-- start of ARTICLE --

In Blick our predecessors had before them a case in which a suit had been filed on behalf of Blick and other creditors of Nimmo, alleging that certain conveyances had been made "for the purpose of defrauding the plaintiff and his other creditors, and praying that said lots or parcels of land be declared to be the property of Sidney T. Nimmo and liable for the payment of his debts, etc." The defendants were summoned and an answer filed. Four years later, apparently prior to any further action in that proceeding, Mr. and Mrs. Nimmo filed a petition in the case alleging that Blick had filed a petition in the United States District Court for the District of Maryland in 1908, subsequent to the filing of the bill and answer, in which he prayed that Mr. Nimmo might be adjudged a bankrupt. The 1912 petition of the Nimmos further averred appointment of a trustee in bankruptcy, a report that there were no assets belonging to the estate, and that Mr. Nimmo had been finally discharged. The petition then sought a dismissal of the fraudulent conveyance proceeding. Blick countered by insisting that he was entitled to prosecute the suit in the Circuit Court for Baltimore County or to have it prosecuted by the trustee in bankruptcy in order that the property might be applied to the payment of his claim and the claims of other creditors of Mr. Nimmo. The trustee in bankruptcy was made a party defendant in the case with leave to answer. The trial court dismissed the suit on the ground of Nimmo's discharge in bankruptcy. Judge Thomas said for our predecessors:
"The contention of the appellee, and the theory upon which the order of the Court below appears to have been passed, is that the discharge of Sidney T. Nimmo amounted to an extinguishment of the plaintiff's claim. This is true to the extent that his claim was released so far as the personal liability of Sidney T. Nimmo was concerned, but the discharge of a bankrupt does not affect the right of the trustee in bankruptcy or his creditors to have property previously disposed of by the bankrupt for the purpose of defrauding his creditors applied to the payment of his debts. This right of the trustee is expressly conferred by sections 67E and 70E of the Bankrupt Act of 1898. 1 Remington on Bankruptcy, secs. 1216 and 1217; Collier on Bankruptcy (9th Ed.) 362 and note 337. It is said in Remington on Bankruptcy, supra, where many cases are cited in the notes: `Property fraudulently conveyed or held in secret trust for the debtor so far as the same would inure to the benefit of creditors without bankruptcy, is recoverable by the trustee in bankruptcy, and the transaction may be set aside,' and it is stated in the note in Collier on Bankruptcy, supra; `The discharge of a debtor in bankruptcy is personal to the bankrupt and does not release his fraudulent grantees from liability for the fraud committed by them and in no way precludes the trustee from recovering property of the estate thus fraudulently transferred.'
"The object and purpose of this suit was not to obtain a decree against Sidney T. Nimmo for the amount of the plaintiff's claim, but to subject the property claimed by his wife and alleged to have been fraudulently conveyed to her to the payment of his debts, and his discharge in bankruptcy did not inure to her benefit or release the property from liability. Moyer v. Dewey, 103 U.S. 301; Bush on Bankruptcy, 155." Id. at 142.

-- end of ARTICLE --
-- start of INFORMATION SUPPLIED --

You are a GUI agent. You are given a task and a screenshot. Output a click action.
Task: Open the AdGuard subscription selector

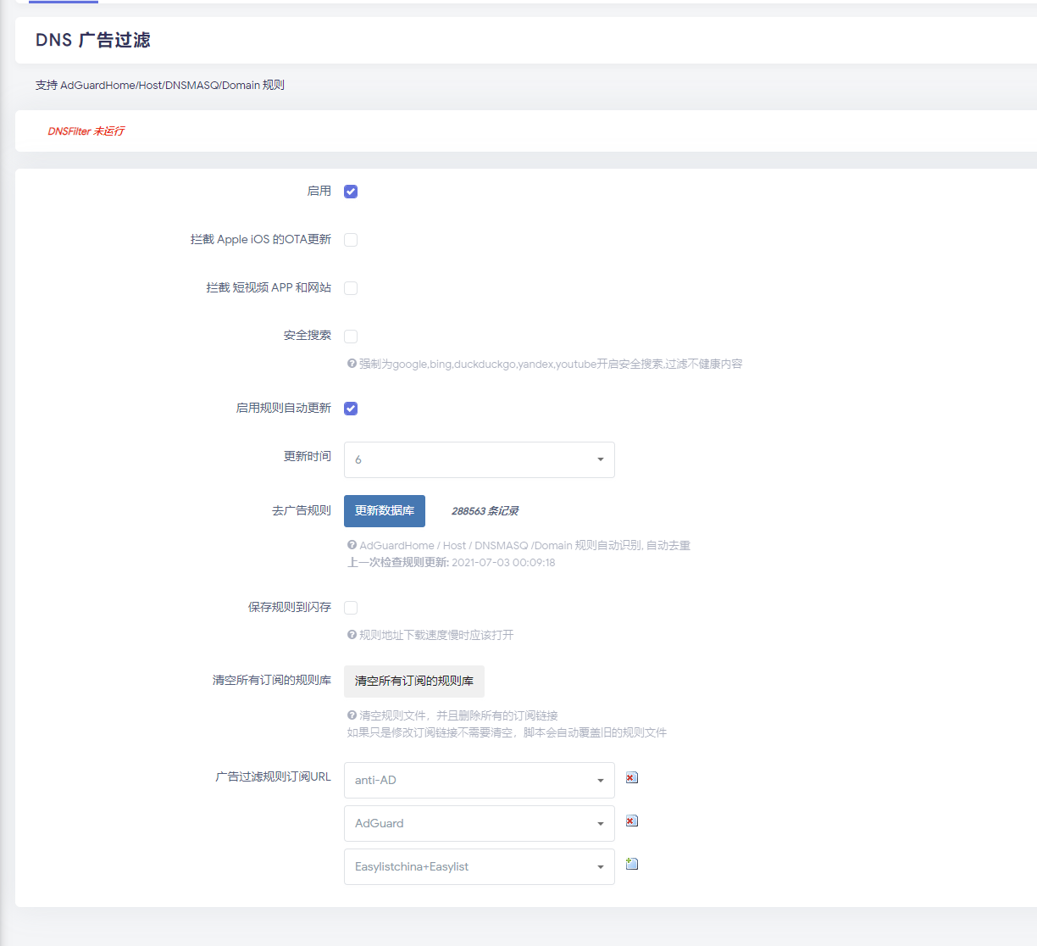[479, 823]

-- end of INFORMATION SUPPLIED --

Please carry on the court opinion on bankruptcy discharge and fraudulent conveyances, picking up right after its last sentence. The material above is separate from the court opinion on bankruptcy discharge and fraudulent conveyances.

It was pointed out that Blick was not a judgment creditor, that by the filing of the bill in the Circuit Court for Baltimore County he did not acquire a lien upon the property described in the bill in the sense of acquiring a preference, but only in the sense that anyone obtaining an interest in property from the defendants after the defendants were summoned in the case would take it subject to the result of that suit. It was further observed that such a lien was not within the terms of § 67F of the Bankruptcy Act as it then stood nor did the "case fall within the ruling in Pickens v. Roy, [ 187 U.S. 177, 23 S.Ct. 78, 47 L.Ed. 128 (1902)], requiring the suit to be instituted more than four months prior to the adjudication of bankruptcy, for it [did] not appear from the record in [the] case when the appellant was adjudged a bankrupt." The Court then said:
"Section 70E of the Bankrupt Act of 1898, expressly authorizes the trustee in bankruptcy to proceed in the bankrupt Court or State Court to recover property fraudulently disposed of by the bankrupt, and there is no reason why he may not prosecute in a State Court a suit instituted by a creditor before the debtor is adjudged a bankrupt. If he neglects to do so a creditor may apply to the bankrupt Court to require him to prosecute the suit, or upon his refusal to do so, the creditor may, after making him a party, proceed with the suit to a final decree. This seems to come within the principle recognized in Eyster v. Gaff, [ 91 U.S. 521, 23 L.Ed. 403 (1876)]; Pickens v. Roy, supra; Remington on Bankruptcy, sec. 1644; Haugh v. Maulsby, 68 Md. 423; Griffin v. Mutual Life Ins. Co., 119 Ga. 664; Davis v. Vandiver Co., 143 Ala. 202.
"There has been no action of the bankrupt Court to stay the proceedings in the State Court, even assuming that this record presents a case for the proper exercise of that power, and we do not think that the mere suggestion by the bankrupt that a petition was filed in the District Court to have him adjudged a bankrupt and that he was finally discharged by that Court, sufficient to stay the proceedings in the Circuit Court for Baltimore County, or to divest that Court of its jurisdiction.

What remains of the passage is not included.